Abstract:
This mini-dissertation seeks to provide the reader with an understanding of one
of the most popular boosting methods in use today called Adaboost and its first extension
Adaboost.M1. Boosting, as the name suggests, is an ensemble and machine
learningmethod created to improve or "boost" prediction accuracy via repeatedMonte-
Carlo type simulations. Due to the methods flexibility to be applied over any learning
algorithm, in this dissertation we have chosen to make use of decision trees, or more
specifically classification trees constructed by the CART method, as a base predictor.
The reason for boosting classification trees include the learning algorithms lack of accuracy
when applied on a stand-alone basis in many settings, its practical real world
application and the ability for classification trees to perform natural internal feature
selection. The core topics covered include where the Adaboost method arose from,
how and why it works, possible issues with the method and examples using classification
trees as the base predictor to demonstrate and assess the methods performance.

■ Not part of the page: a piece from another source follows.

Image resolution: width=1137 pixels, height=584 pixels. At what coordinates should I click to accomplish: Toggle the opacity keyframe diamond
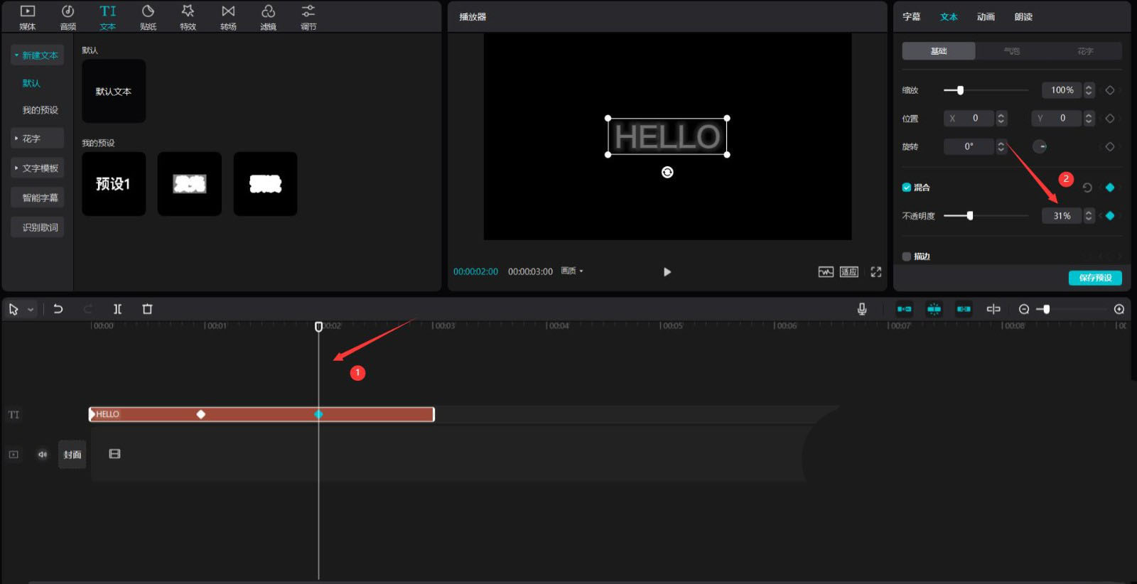pyautogui.click(x=1110, y=216)
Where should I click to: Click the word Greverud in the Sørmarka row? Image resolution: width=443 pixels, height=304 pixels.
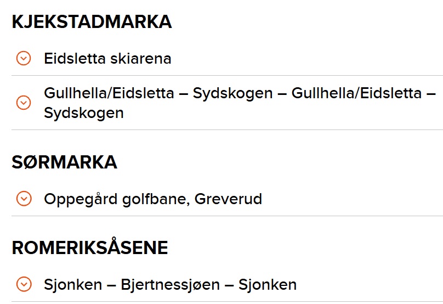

Although no formal mathematical derivation of the method was provided at the time
the method was created, a statistical justification was put forward several years later
which explained Adaboost in terms of well known additive modelling when minimizing
a specific exponential loss function or criterion. This justification is provided along with real and simulated examples demonstrating Adaboost’s performance using two
types of classification trees i.e. stumps (classification trees with two terminal nodes)

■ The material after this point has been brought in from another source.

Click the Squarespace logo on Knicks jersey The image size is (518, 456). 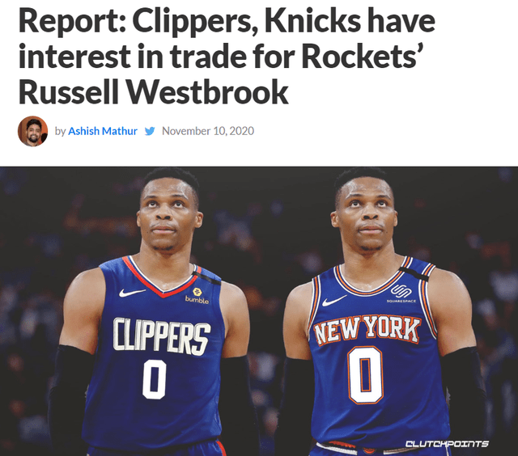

and optimized or pruned full trees. What is shown empirically is that when boosting
tree stumps the performance enhancements achieved by Adaboost in many cases
meets or exceeds the single or boosted larger tree structures. This finding has benefits
such as simplified model structures and lower computational time. Lastly we provide
a cursory review of new developments within the field of boosting such as margin theory
which seeks to provide an explanation as to the methods seemingly mysterious test
and training error performance; optimized tree boosting procedures such as gradient
boosted methods and combinatorial ensemble methods using bagging and boosting.